What happened
On 21 October 1997, a Boeing 737-436, registration G-DOCG, arrived at Stand B8 at London Heathrow Airport. Following the arrival of the scheduled passenger flight, most passengers disembarked via the airbridge. As a passenger mobility assistant was preparing to board the aircraft, the airbridge suddenly began to retract and lower without any command from an operator.
The movement caused the airbridge canopy to catch on the open forward passenger door, creating a significant gap between the bridge floor and the aircraft door sill. The descent of the bridge end created a dangerous slope, prompting the mobility assistant to warn remaining passengers to evacuate the bridge immediately. The movement ceased when the bridge came to rest approximately 5 metres away from its correct position and 2 to 3 metres below the aircraft door. The incident resulted in no injuries to the 105 passengers or 7 crew members, but caused damage to the aircraft's forward passenger door and its mechanism.
The investigation
Investigators examined the hydraulic and electrical systems of the airbridge, which is maintained by the airport operator. While functional tests initially showed no electrical defects, specialists discovered that the bridge would raise incorrectly when a raise valve was operated manually, as the corresponding return valve failed to operate. Further testing revealed that the unit would undergo uncommanded motion whenever other valves were activated.
Technical examination of the unit revealed that the hydraulic fluid was heavily contaminated and the filter was partially blocked. Additionally, the valve assembly covers were missing, leaving the valves exposed to corrosion. It was also noted that a similar malfunction had occurred two days prior at the same stand, involving a different aircraft, but the reported issue had not been formally recorded or acted upon by the airport operator.
Findings
- The primary cause of the uncommanded movement was a dormant fault where the hydraulic return valve was stuck in the open position.
- This fault was caused by heavy contamination of the hydraulic fluid and a partially blocked filter.
- The existing maintenance and inspection regime was insufficient to detect dormant faults that do not manifest during standard functional checks.

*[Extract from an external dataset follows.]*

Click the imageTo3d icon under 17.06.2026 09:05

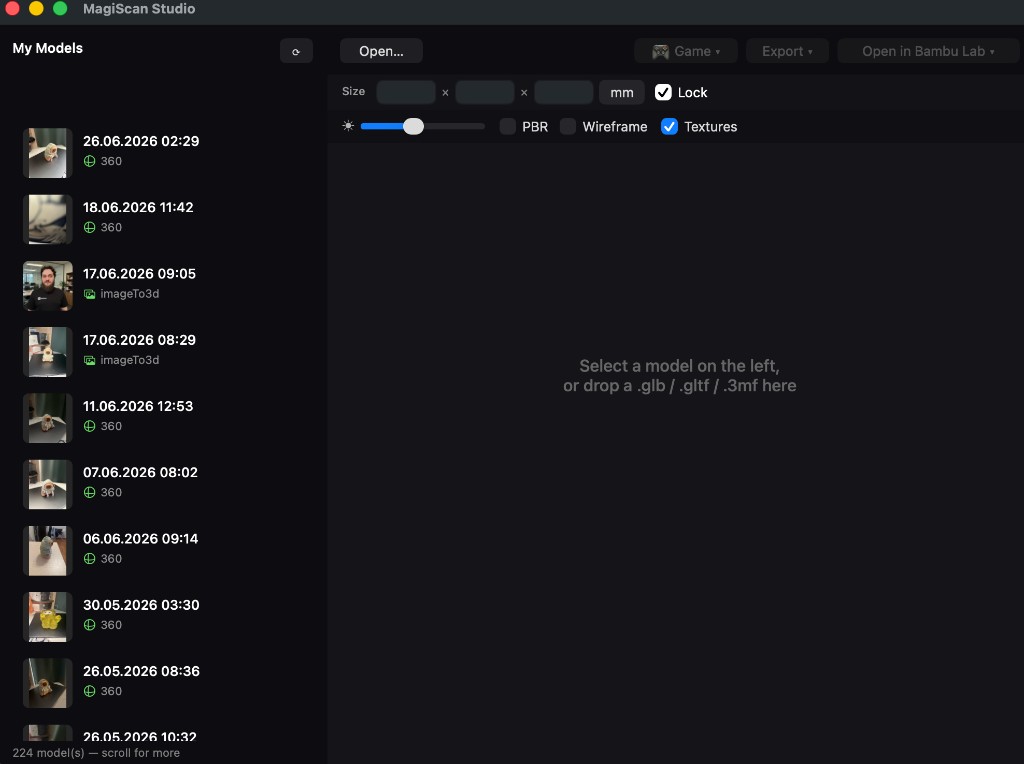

- There was a lack of formal communication and record-keeping regarding a similar near-miss event occurring 48 hours before the accident.
Safety action
Following the investigation, the airport operator implemented a system of checks for all similar airbridge equipment and modified maintenance intervals to include hydraulic valve inspections every three months. The BAA also initiated a group to investigate potential failure modes in bridge control systems and updated maintenance standards to define clearer checking requirements.